Committee member, Opposition Senator Wade Mark expressed his disapproval of the Chief Secretary’s non-appearance.

“I just want to put on record my utter disappointment based upon what the Chairman read via correspondence, the failure of the Chief Secretary to grace us with his presence so we could have heard from the Chief Secretary of the Tobago House of Assembly on this whole matter of these vessels and the crisis,” he said.

Also absent from Wednesday’s enquiry was Minority Leader Watson Duke, who was represented by Assemblyman Farley Augustine. In his submission, Augustine described the current ferry fiasco as a ‘crisis’.
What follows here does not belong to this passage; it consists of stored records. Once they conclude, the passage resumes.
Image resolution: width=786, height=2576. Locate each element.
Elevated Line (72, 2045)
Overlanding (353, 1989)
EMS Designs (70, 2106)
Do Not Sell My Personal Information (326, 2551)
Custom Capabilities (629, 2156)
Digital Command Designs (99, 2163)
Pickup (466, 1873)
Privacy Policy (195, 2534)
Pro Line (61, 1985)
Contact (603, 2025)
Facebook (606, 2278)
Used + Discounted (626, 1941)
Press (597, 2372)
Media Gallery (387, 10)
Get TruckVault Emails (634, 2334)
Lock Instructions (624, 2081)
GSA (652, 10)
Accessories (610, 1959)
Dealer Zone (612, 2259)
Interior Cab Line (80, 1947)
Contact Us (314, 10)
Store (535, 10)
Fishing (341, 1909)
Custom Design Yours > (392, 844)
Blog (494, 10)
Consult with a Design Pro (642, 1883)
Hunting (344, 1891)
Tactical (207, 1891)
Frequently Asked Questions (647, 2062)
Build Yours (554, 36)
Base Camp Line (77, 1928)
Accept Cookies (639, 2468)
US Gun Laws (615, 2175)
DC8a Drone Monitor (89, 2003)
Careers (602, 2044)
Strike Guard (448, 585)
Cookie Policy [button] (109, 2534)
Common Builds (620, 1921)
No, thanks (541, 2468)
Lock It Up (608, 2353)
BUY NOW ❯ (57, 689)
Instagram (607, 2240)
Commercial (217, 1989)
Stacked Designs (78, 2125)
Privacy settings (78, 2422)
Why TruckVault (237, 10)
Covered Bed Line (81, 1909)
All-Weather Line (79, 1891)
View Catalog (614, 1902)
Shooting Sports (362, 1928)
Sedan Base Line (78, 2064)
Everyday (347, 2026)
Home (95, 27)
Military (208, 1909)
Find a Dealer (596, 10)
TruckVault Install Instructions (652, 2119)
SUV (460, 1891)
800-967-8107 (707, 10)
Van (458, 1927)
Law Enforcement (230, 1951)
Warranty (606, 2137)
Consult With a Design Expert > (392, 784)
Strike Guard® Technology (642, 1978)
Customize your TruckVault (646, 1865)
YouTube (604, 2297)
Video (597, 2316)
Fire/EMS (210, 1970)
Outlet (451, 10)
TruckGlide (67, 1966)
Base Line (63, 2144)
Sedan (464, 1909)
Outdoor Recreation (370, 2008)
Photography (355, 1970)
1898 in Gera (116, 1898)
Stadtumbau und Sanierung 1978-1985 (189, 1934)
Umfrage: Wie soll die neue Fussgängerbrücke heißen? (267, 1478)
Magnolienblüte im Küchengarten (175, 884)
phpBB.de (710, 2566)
“Until as a country, we begin to seriously put punitive measures in place against those who incur this kind of damage to the public purse, then we are not going anywhere. You could go after the Sonia type boat next; we could end up with the same situation, you would change the configuration of the Port Authority; we can end up with the same problem and so this committee and the Parliament has an opportunity now in a very punitive way to deal with those who would have created this crisis. This crisis in my mind, this crisis was created. It did not happen by accident, it is no emergency, it was created,”

With that, he noted that this issue has really hit Tobago at its worst possible time.

“It has happened at a time when our tourism was almost dead, it has happened at a time when our national economy was at its worst, it has happened at a time when global economies are not doing as well and where in the Caribbean region growth is low, slow and it is happening at a time whereby we thought we would have received better from governance. Tobago has suffered through this more than anyone else and I want to implore everyone on the other side of the waters that is watching because there is a tendency to think that this is a Tobago issue only but, this is a national issue because Tobago issues are national issues,” Augustine said.

The Assemblyman noted that the Governance system as is, is not working.

“It is not working, because if we knew contracts was going to be ended, if we knew that we needed new boats because what we had was old, then we should have known to put things in place long before the system collapsed,” he said.

The enquiry will continue on September 18 at Tower D of the Port-of- Spain International Waterfront Centre and on September 20 in Tobago.